### Available data:
━━━

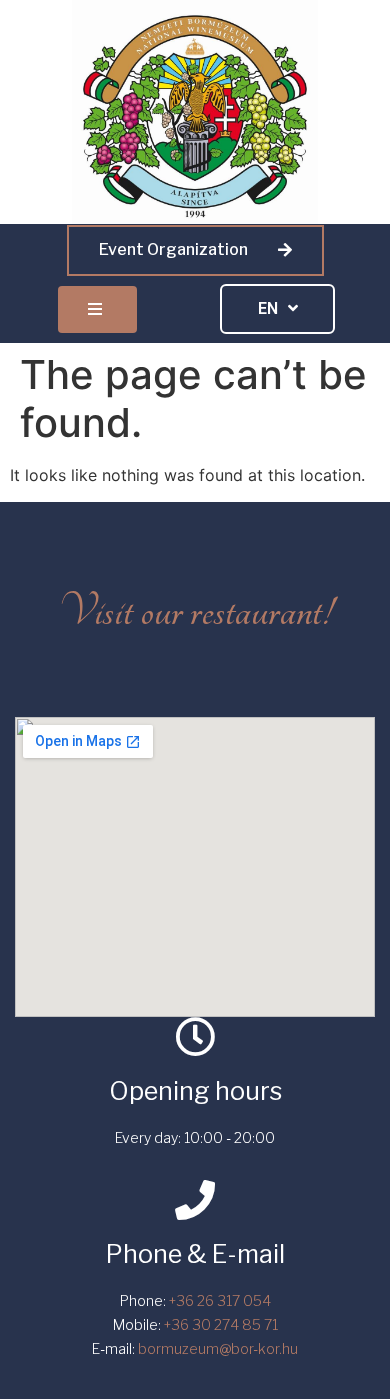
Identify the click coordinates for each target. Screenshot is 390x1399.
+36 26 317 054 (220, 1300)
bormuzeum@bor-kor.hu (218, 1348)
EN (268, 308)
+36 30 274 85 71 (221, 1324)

━━━

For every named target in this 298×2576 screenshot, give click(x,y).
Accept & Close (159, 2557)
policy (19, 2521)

━━━

### What you will do:
Write out only the lines that run from the line containing "For every named" through the line containing "policy (19, 2521)", both included, exactly as they appear above.

### Result for this task:
For every named target in this 298×2576 screenshot, give click(x,y).
Accept & Close (159, 2557)
policy (19, 2521)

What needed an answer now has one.